Probably the most compelling factor is a practical one. The burden of proof as to failure to mitigate is assigned to the defendant; see, Preston v. Keith, 217 Conn. 12, 584 A.2d 439 (1991). Whether perceived as cause or effect, a special defense is the recognition of a contention for which the defendant bears the burden of proof. In that sense, the failure to mitigate is not distinguishable from other defenses with respect to the burden of proof, with the consequential necessity of charging a jury that the burden of proof lies with the defendant.

To the extent that pleadings are intended to put the opposing party on notice of the claims to be pursued (and for which that party has the burden of proof), there is no legally-cognizable advantage to precluding a defendant from asserting such a defense. It may not be required, but what is the possible--especially practical--harm from its assertion? The failure to assert such a defense, although technically permissible, can only disadvantage a plaintiff, if such a defense were not foreseen. The only advantage to a plaintiff from precluding the defense would seem to be somewhat psychological in nature--the perception of no explicit defense (even though it may be one in function).

Appellate cases have recognized that a party may choose to allege, affirmatively, facts and claims that the party is not required to allege, thereby potentially assuming the burden of proof on such facts or claims; Atlantic Richfield Co . v. Canaan Oil Co., 202 Conn. 234, 237-38, 520 A.2d 1008 (1987); Janow v. Ansonia, 11 Conn.App. 1, 8, 525 A.2d 966 (1987). A concrete and occasionally-arising situation can be found in negligence cases, where, by statute, the burden of proof is on the defendant to allege and prove contributory negligence (General Statutes § 52-114)--while it therefore is unnecessary for a plaintiff to do so, is it legally " wrong" for a plaintiff to assert due care in the complaint? Here, the burden already is on the defendant, and if a party may (inferentially) plead facts that it does not have to prove or disprove (absent such an allegation), there is no reason to preclude the pleading of facts that the party does have the burden of proving.

The court rejects the application for " pleading purity" inherent in a request to strike a defense that is the defendant's to prove, whether or not it is explicitly alleged.

The motion to strike the fourth special defense is denied.

V. Fifth Special Defense

The fifth special defense asserts unclean hands, referring to allegations asserting that the plaintiffs did not pay the defendant notwithstanding promises that the defendant would be paid, that the defendant was thrown off the job, etc. In moving to strike this defense, the plaintiffs identify the nature of such a defense, and then aptly point out that " [t]he facts incorporated by Defendant in support of this [defense] allege nothing other than those which may, en arguendo, support a breach of contract for nonpayment."

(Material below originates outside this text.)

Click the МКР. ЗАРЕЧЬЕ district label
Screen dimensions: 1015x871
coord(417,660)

The court returns to its observation at the outset--the defenses asserted are directed only to the claims of breach of contract and unjust enrichment. Unclean hands, as an equitable defense, rarely has any role in a contract/breach of contract claim, and there is no indication as to why it might be applicable here. With respect to unjust enrichment, unjust enrichment already requires the court to undertake an equitable analysis of the situation, and as correctly noted by the plaintiffs, there is nothing alleged that is affirmatively inequitable in the behavior of the plaintiffs as alleged. Under the analysis of the defendant, every claimed breach of a contractual obligation, especially nonpayment, would be susceptible to automatic conversion into an equitable claim of unclean hands.

The motion to strike the fifth special defense is granted.

VI. Sixth Special Defense

The sixth special defense relies upon the claimed bad faith of the plaintiffs. That defense, in turn, incorporates an allegation in the now-stricken counterclaim: " Plaintiff/Defendant-in-Counterclaim refused to properly compensate Defendant/Plaintiff-in-Counterclaim pursuant to the agreement(s) between the Parties." The defense then goes on to state that such conduct " precludes Plaintiff from repudiating the agreement between both parties."

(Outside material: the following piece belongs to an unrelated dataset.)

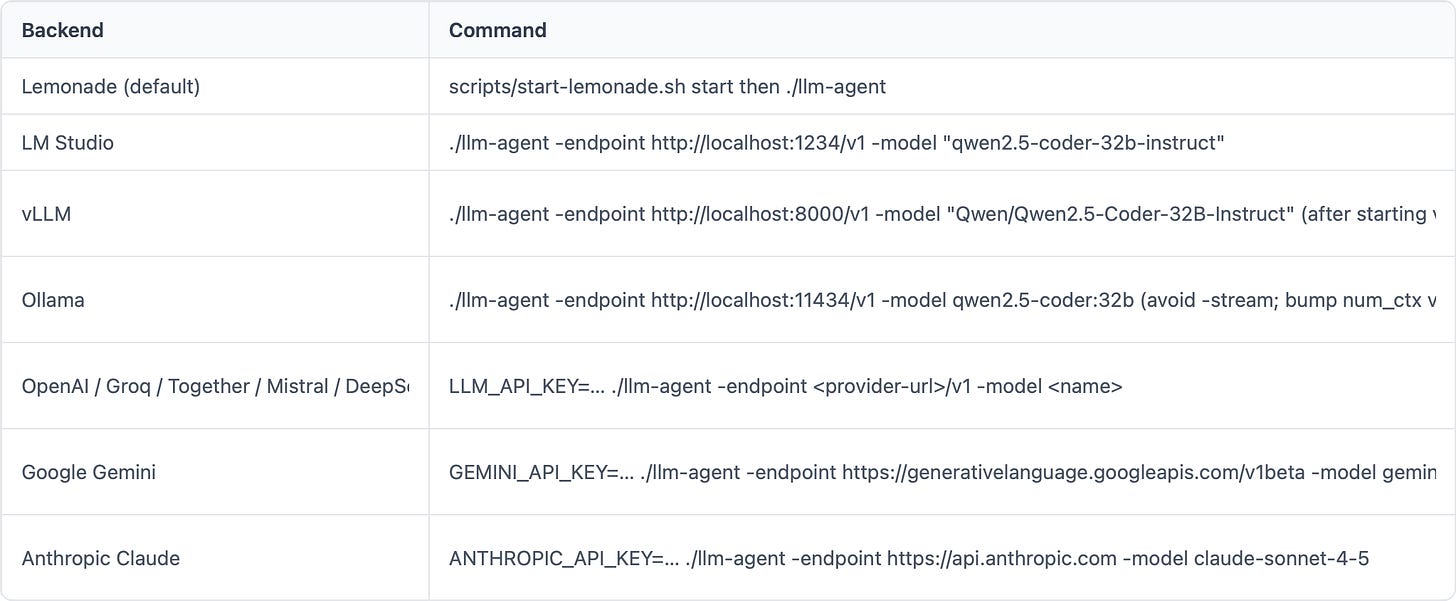Click the Command column header
The height and width of the screenshot is (601, 1456).
pos(497,30)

The mere failure/refusal to pay, especially in the context of an agreement that is invalid under the Act, is not inherently bad faith. More critically here, the defendant seems to adopt a hybrid circular-bootstrap (if not a non-sequitur) argument--the failure to pay in accordance with an unenforceable contract " precludes Plaintiff from repudiating the agreement between both parties." Somewhat simplistically, the defendant is arguing that the failure to honor an unenforceable contract precludes claiming that the contract is unenforceable.

Whether the plaintiffs should have paid the defendant more than was paid, and the proper treatment of what was paid, are considerations that will need to be addressed in connection with a determination of any damages that the plaintiffs may be entitled to receive. However, the nonpayment of more than was paid, framed in terms of a bar against repudiation of an unenforceable agreement, is not a defense in this context.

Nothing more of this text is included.